(Stored entries)
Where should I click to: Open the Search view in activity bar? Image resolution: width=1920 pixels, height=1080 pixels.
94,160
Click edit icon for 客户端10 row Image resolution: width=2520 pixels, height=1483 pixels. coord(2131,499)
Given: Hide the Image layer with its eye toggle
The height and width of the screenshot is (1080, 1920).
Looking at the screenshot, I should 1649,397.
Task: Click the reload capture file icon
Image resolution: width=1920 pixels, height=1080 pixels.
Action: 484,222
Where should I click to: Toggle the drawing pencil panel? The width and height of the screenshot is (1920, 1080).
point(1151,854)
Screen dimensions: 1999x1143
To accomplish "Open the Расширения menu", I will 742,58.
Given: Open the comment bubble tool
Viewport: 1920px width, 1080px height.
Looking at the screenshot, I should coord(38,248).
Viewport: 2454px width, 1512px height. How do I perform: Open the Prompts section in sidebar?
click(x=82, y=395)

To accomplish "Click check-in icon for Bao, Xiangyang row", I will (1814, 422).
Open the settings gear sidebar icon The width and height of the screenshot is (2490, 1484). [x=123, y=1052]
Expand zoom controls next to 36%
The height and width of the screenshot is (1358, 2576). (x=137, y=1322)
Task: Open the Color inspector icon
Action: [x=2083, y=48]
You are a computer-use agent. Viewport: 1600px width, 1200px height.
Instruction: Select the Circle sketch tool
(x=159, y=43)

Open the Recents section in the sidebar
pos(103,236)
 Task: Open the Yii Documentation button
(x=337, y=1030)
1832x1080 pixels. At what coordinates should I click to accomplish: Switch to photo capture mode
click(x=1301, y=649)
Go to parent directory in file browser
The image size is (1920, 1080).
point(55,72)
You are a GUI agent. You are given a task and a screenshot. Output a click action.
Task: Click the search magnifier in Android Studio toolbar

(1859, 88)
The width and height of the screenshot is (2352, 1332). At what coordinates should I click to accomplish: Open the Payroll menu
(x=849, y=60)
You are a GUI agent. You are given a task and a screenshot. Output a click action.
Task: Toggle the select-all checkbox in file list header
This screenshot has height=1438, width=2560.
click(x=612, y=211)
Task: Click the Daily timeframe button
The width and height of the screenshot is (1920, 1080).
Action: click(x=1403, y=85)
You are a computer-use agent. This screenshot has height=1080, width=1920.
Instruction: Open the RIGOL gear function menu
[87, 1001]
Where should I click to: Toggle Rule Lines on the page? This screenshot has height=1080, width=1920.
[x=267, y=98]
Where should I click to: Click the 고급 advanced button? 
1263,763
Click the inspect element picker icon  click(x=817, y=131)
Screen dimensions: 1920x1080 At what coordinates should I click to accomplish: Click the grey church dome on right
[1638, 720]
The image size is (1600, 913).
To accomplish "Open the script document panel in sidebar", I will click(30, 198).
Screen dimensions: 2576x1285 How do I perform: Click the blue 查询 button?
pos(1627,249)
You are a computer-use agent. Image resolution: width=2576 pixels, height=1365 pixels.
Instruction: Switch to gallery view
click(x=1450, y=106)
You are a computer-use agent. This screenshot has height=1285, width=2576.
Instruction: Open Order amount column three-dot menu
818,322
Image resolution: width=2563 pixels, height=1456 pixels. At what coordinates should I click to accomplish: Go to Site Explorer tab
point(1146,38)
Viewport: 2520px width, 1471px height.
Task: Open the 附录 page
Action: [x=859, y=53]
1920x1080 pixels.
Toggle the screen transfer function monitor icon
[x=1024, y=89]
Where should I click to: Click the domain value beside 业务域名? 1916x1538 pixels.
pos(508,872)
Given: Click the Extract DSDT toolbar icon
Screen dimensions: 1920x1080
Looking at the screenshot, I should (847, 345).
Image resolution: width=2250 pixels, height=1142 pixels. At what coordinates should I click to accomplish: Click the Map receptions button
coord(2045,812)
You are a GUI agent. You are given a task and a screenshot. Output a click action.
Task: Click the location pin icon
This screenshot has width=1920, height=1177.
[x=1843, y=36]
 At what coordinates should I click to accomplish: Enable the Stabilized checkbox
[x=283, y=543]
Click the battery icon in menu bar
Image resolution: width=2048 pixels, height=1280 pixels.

**The task**
All of the entries need to be reproduced exactly; please write them out.

**Output for this exercise**
Where should I click to: Open the Search view in activity bar? Image resolution: width=1920 pixels, height=1080 pixels.
94,160
Click edit icon for 客户端10 row Image resolution: width=2520 pixels, height=1483 pixels. coord(2131,499)
Given: Hide the Image layer with its eye toggle
The height and width of the screenshot is (1080, 1920).
Looking at the screenshot, I should 1649,397.
Task: Click the reload capture file icon
Image resolution: width=1920 pixels, height=1080 pixels.
Action: 484,222
Where should I click to: Toggle the drawing pencil panel? The width and height of the screenshot is (1920, 1080).
point(1151,854)
Screen dimensions: 1999x1143
To accomplish "Open the Расширения menu", I will 742,58.
Given: Open the comment bubble tool
Viewport: 1920px width, 1080px height.
Looking at the screenshot, I should coord(38,248).
Viewport: 2454px width, 1512px height. How do I perform: Open the Prompts section in sidebar?
click(x=82, y=395)

To accomplish "Click check-in icon for Bao, Xiangyang row", I will (1814, 422).
Open the settings gear sidebar icon The width and height of the screenshot is (2490, 1484). [x=123, y=1052]
Expand zoom controls next to 36%
The height and width of the screenshot is (1358, 2576). (x=137, y=1322)
Task: Open the Color inspector icon
Action: [x=2083, y=48]
You are a computer-use agent. Viewport: 1600px width, 1200px height.
Instruction: Select the Circle sketch tool
(x=159, y=43)

Open the Recents section in the sidebar
pos(103,236)
 Task: Open the Yii Documentation button
(x=337, y=1030)
1832x1080 pixels. At what coordinates should I click to accomplish: Switch to photo capture mode
click(x=1301, y=649)
Go to parent directory in file browser
The image size is (1920, 1080).
point(55,72)
You are a GUI agent. You are given a task and a screenshot. Output a click action.
Task: Click the search magnifier in Android Studio toolbar

(1859, 88)
The width and height of the screenshot is (2352, 1332). At what coordinates should I click to accomplish: Open the Payroll menu
(x=849, y=60)
You are a GUI agent. You are given a task and a screenshot. Output a click action.
Task: Toggle the select-all checkbox in file list header
This screenshot has height=1438, width=2560.
click(x=612, y=211)
Task: Click the Daily timeframe button
The width and height of the screenshot is (1920, 1080).
Action: click(x=1403, y=85)
You are a computer-use agent. This screenshot has height=1080, width=1920.
Instruction: Open the RIGOL gear function menu
[87, 1001]
Where should I click to: Toggle Rule Lines on the page? This screenshot has height=1080, width=1920.
[x=267, y=98]
Where should I click to: Click the 고급 advanced button? 
1263,763
Click the inspect element picker icon  click(x=817, y=131)
Screen dimensions: 1920x1080 At what coordinates should I click to accomplish: Click the grey church dome on right
[1638, 720]
The image size is (1600, 913).
To accomplish "Open the script document panel in sidebar", I will click(30, 198).
Screen dimensions: 2576x1285 How do I perform: Click the blue 查询 button?
pos(1627,249)
You are a computer-use agent. Image resolution: width=2576 pixels, height=1365 pixels.
Instruction: Switch to gallery view
click(x=1450, y=106)
You are a computer-use agent. This screenshot has height=1285, width=2576.
Instruction: Open Order amount column three-dot menu
818,322
Image resolution: width=2563 pixels, height=1456 pixels. At what coordinates should I click to accomplish: Go to Site Explorer tab
point(1146,38)
Viewport: 2520px width, 1471px height.
Task: Open the 附录 page
Action: [x=859, y=53]
1920x1080 pixels.
Toggle the screen transfer function monitor icon
[x=1024, y=89]
Where should I click to: Click the domain value beside 业务域名? 1916x1538 pixels.
pos(508,872)
Given: Click the Extract DSDT toolbar icon
Screen dimensions: 1920x1080
Looking at the screenshot, I should (847, 345).
Image resolution: width=2250 pixels, height=1142 pixels. At what coordinates should I click to accomplish: Click the Map receptions button
coord(2045,812)
You are a GUI agent. You are given a task and a screenshot. Output a click action.
Task: Click the location pin icon
This screenshot has width=1920, height=1177.
[x=1843, y=36]
 At what coordinates should I click to accomplish: Enable the Stabilized checkbox
[x=283, y=543]
Click the battery icon in menu bar
Image resolution: width=2048 pixels, height=1280 pixels.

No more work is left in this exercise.